> _EXERCISE_
Exactly the lines from the opening of the records through the line containing "[How to share" should be copied, with both included.

=== PROVIDED DATA ===

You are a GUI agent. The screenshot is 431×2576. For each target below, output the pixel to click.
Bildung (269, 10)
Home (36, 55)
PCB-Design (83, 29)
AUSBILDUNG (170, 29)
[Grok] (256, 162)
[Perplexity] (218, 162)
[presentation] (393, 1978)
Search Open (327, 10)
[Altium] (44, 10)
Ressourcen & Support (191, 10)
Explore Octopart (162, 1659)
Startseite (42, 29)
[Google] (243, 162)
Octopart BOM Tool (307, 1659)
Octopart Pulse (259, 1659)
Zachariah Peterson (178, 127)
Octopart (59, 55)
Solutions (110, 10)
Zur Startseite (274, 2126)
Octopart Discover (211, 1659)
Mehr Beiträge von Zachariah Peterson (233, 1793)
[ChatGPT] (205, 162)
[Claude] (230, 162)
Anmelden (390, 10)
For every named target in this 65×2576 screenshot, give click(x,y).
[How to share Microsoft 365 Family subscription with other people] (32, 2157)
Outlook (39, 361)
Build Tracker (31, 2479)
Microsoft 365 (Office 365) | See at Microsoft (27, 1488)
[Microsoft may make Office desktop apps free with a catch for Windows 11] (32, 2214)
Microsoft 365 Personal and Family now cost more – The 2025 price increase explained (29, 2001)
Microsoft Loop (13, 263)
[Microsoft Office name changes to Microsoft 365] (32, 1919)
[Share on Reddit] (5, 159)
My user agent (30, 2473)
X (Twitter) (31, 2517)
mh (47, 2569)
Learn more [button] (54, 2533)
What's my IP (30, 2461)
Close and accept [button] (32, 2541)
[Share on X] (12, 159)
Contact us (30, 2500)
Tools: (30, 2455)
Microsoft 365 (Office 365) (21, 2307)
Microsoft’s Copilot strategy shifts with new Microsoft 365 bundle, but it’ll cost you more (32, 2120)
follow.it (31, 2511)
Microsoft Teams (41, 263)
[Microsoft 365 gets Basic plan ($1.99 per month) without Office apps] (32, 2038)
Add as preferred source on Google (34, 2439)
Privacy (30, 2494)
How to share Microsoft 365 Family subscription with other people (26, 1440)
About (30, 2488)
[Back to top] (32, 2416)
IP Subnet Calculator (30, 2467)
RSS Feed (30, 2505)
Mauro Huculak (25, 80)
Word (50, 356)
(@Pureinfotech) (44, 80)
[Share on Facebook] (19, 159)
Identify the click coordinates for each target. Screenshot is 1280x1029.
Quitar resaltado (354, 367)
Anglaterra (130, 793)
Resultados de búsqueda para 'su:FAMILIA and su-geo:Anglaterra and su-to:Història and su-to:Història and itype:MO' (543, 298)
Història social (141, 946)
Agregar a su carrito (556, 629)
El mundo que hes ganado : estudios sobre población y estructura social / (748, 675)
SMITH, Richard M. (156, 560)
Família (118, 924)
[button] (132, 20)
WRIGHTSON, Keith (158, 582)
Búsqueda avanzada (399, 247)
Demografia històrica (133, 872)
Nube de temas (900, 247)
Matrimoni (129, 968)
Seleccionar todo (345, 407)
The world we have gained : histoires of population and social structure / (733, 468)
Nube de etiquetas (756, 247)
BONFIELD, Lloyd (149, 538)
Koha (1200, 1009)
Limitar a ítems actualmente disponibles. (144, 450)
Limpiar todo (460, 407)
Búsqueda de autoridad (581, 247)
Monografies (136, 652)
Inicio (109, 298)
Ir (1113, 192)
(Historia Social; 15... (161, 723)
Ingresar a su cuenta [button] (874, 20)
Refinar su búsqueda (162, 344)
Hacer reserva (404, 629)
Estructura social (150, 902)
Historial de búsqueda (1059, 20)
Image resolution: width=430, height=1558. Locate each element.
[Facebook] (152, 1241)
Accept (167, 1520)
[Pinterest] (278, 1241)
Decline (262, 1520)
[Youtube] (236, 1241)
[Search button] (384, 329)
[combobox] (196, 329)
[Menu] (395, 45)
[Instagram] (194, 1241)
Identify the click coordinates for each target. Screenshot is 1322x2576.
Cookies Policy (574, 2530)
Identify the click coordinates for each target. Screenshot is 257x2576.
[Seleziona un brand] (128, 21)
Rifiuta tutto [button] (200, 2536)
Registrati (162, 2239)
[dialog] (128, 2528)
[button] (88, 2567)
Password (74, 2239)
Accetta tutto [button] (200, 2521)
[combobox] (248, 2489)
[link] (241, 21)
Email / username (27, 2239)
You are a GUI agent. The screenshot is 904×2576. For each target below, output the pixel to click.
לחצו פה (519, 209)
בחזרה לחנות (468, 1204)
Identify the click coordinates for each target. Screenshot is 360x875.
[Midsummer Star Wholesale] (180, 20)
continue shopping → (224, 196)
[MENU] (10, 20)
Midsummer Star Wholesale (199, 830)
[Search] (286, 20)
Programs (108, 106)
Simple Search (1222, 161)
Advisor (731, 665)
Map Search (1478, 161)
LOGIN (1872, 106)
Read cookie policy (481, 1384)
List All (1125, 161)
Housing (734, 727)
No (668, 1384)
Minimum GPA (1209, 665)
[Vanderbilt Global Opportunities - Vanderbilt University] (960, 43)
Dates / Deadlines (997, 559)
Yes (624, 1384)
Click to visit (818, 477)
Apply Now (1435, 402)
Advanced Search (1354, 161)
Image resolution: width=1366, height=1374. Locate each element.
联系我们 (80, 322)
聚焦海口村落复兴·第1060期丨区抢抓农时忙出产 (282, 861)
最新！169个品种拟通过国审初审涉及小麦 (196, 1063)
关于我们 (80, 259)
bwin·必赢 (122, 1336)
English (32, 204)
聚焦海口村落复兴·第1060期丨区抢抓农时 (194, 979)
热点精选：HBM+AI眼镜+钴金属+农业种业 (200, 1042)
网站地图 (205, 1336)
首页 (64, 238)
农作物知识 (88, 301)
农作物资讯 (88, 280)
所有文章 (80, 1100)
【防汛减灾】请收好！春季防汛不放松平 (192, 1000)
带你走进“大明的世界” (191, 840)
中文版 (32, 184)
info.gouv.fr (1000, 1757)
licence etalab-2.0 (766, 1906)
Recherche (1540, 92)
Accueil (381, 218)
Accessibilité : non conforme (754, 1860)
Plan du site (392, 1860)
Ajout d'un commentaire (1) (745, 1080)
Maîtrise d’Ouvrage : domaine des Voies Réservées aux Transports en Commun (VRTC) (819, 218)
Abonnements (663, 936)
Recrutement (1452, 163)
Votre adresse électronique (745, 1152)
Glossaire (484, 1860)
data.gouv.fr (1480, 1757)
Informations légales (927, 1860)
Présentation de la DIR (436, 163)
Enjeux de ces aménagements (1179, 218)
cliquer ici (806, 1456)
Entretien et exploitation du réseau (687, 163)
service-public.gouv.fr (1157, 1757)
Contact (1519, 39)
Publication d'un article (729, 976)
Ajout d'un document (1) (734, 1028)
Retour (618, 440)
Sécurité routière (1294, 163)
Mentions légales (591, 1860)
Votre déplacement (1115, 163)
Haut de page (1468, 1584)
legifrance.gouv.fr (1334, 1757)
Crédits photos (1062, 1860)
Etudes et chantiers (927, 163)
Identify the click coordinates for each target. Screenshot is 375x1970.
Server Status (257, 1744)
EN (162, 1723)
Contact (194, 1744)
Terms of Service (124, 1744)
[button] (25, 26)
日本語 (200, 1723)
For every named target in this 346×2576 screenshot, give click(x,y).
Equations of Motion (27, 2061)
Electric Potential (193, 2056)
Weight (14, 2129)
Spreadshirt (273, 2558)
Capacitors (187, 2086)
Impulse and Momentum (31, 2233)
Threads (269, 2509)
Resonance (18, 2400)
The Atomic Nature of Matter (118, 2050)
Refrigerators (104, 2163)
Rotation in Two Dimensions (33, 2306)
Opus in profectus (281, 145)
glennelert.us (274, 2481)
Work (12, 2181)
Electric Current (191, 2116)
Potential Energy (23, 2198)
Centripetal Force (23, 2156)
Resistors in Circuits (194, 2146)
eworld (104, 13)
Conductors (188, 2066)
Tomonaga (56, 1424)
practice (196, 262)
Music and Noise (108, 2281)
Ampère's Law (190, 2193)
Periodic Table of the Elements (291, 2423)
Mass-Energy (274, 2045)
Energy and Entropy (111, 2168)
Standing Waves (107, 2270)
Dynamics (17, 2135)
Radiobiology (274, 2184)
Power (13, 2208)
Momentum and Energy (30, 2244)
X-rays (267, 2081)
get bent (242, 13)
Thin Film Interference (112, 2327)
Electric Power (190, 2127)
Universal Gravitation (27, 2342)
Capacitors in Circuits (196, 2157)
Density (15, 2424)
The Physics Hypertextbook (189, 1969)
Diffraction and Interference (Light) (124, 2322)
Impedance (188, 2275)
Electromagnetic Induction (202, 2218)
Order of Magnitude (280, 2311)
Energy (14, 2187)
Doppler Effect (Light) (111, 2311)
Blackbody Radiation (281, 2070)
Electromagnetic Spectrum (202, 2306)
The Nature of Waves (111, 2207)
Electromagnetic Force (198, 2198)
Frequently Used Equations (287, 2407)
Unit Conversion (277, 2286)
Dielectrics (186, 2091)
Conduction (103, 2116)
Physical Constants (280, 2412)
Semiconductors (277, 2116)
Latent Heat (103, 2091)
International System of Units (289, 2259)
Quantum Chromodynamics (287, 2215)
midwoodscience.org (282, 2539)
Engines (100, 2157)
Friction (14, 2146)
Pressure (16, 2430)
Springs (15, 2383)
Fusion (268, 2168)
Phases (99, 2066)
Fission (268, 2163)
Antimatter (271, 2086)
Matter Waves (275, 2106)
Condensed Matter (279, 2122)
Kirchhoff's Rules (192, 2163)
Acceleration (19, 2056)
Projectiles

===

> _RESPONSE TO THE EXERCISE_
You are a GUI agent. The screenshot is 431×2576. For each target below, output the pixel to click.
Bildung (269, 10)
Home (36, 55)
PCB-Design (83, 29)
AUSBILDUNG (170, 29)
[Grok] (256, 162)
[Perplexity] (218, 162)
[presentation] (393, 1978)
Search Open (327, 10)
[Altium] (44, 10)
Ressourcen & Support (191, 10)
Explore Octopart (162, 1659)
Startseite (42, 29)
[Google] (243, 162)
Octopart BOM Tool (307, 1659)
Octopart Pulse (259, 1659)
Zachariah Peterson (178, 127)
Octopart (59, 55)
Solutions (110, 10)
Zur Startseite (274, 2126)
Octopart Discover (211, 1659)
Mehr Beiträge von Zachariah Peterson (233, 1793)
[ChatGPT] (205, 162)
[Claude] (230, 162)
Anmelden (390, 10)
For every named target in this 65×2576 screenshot, give click(x,y).
[How to share Microsoft 365 Family subscription with other people] (32, 2157)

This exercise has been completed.